The Director General of Consumer Protection Council (CPC), Babatunde Irukera, has canvassed for mutual trust between Civil Society Organisations (CSOs) and the Council for a healthier relationship in the interest of Nigerian consumers.
Irukera, lauded the clamour for more partnership between the Council and CSOs, saying that no government anywhere in the world can single-handedly protect its citizens against exploitation.
He made the assertions on Thursday at the headquarters of the Council while receiving members of the Coalition of Civil Society Organisations on consumer protection, led by Omoluabi Bode Adeyemi, on a courtesy visit.
While acknowledging the positive role of civil societies in the development of the country, he said that for more entrenched progress to be achieved there must be mutual trust and confidence in the ability of each party in the relationship between government and civil societies.

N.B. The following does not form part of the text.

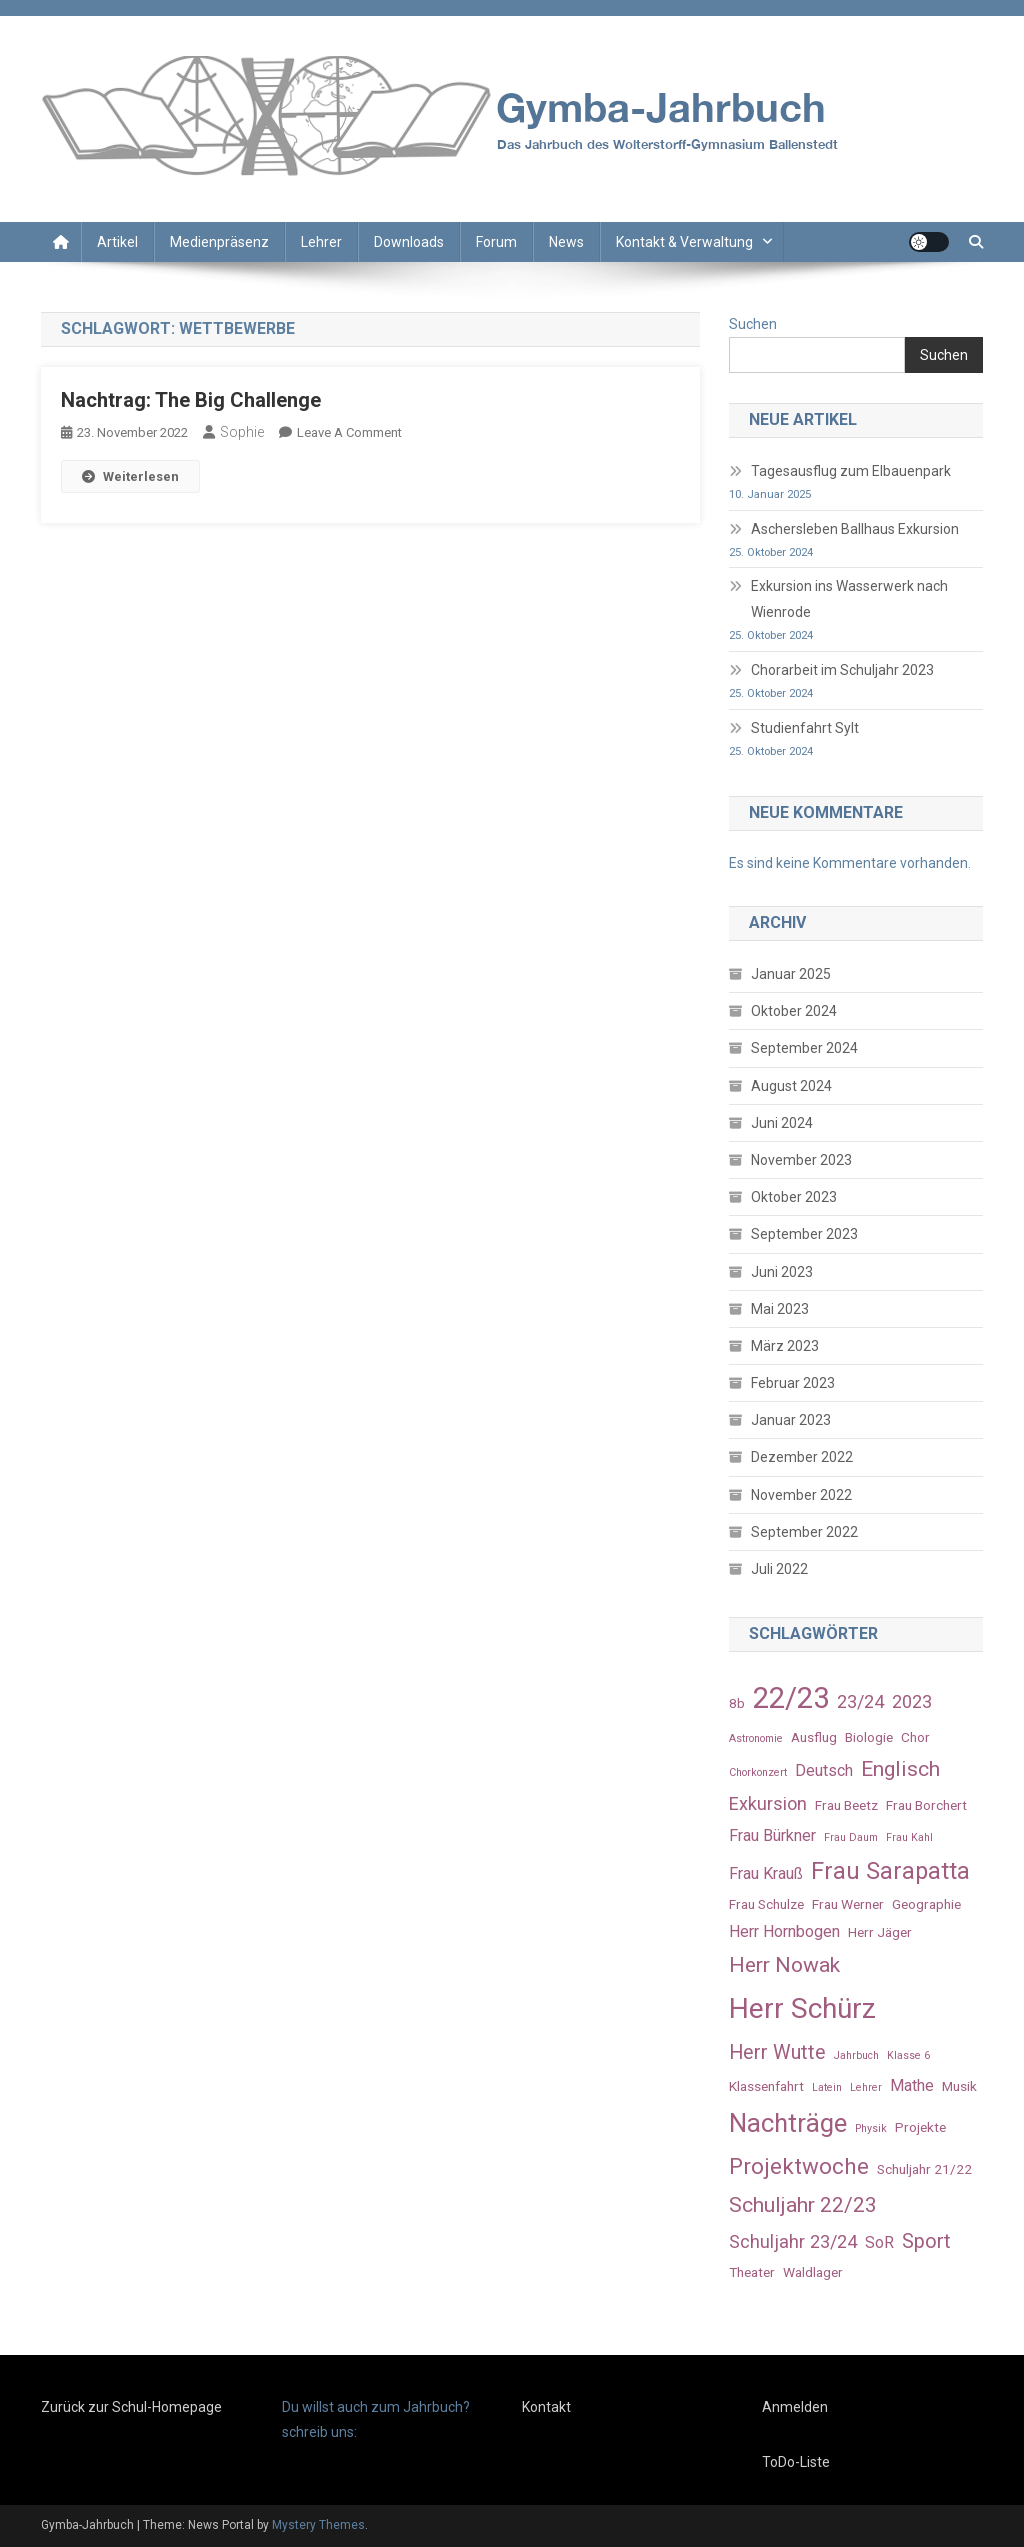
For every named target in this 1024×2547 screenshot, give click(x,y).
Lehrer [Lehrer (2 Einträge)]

According to him, “it is a very important thing that civil societies recognise that there is a split at a certain point and the fine split is when you are talking of a place like the Consumer Protection
Council, and we are holding each other accountable, not based on the adversarial context but more on a partnership level”.
He emphasised that “it is important because what will happen is that if we do not have mutual trust and confidence on how we do our work, you will succeed to a certain extent and we will succeed to a certain extent too, because there will be people who will say that we have done well and there will be others, who will credit civil societies for being the conscience of the society.
“But there will be a point that we could both reach, that we do not reach. That point that we could reach but do not reach will not affect your resume or your credentials, neither will it affect ours, but the real people who will be affected is the society itself”, he stated
On the clamour for more partnership, the director general asserted that “there’s nowhere in the world where government is the only one that has ever succeeded in protecting its people” noting that “government improves every time because civil society holds it accountable”.
Irukera assured that the Council would be willing to work with organisations and civil societies to increase consumer education with the aim of “letting people really know what their rights are and then the harvesting of feedback”.
He assured the group that “whatever credibility and statutory mandate that the Consumer Protection Council needs to support your organisation, to access the type of support that is required for you to assist us to percolate sensitisation and consumer awareness all the way down to the ground, I want to bring that to the table”.
In a related development, the DG also received two other non-governmental organisations, the Save the Consumers Initiative and the Human Rights Writers Association of Nigeria (HURIWA), which also paid courtesy calls on him.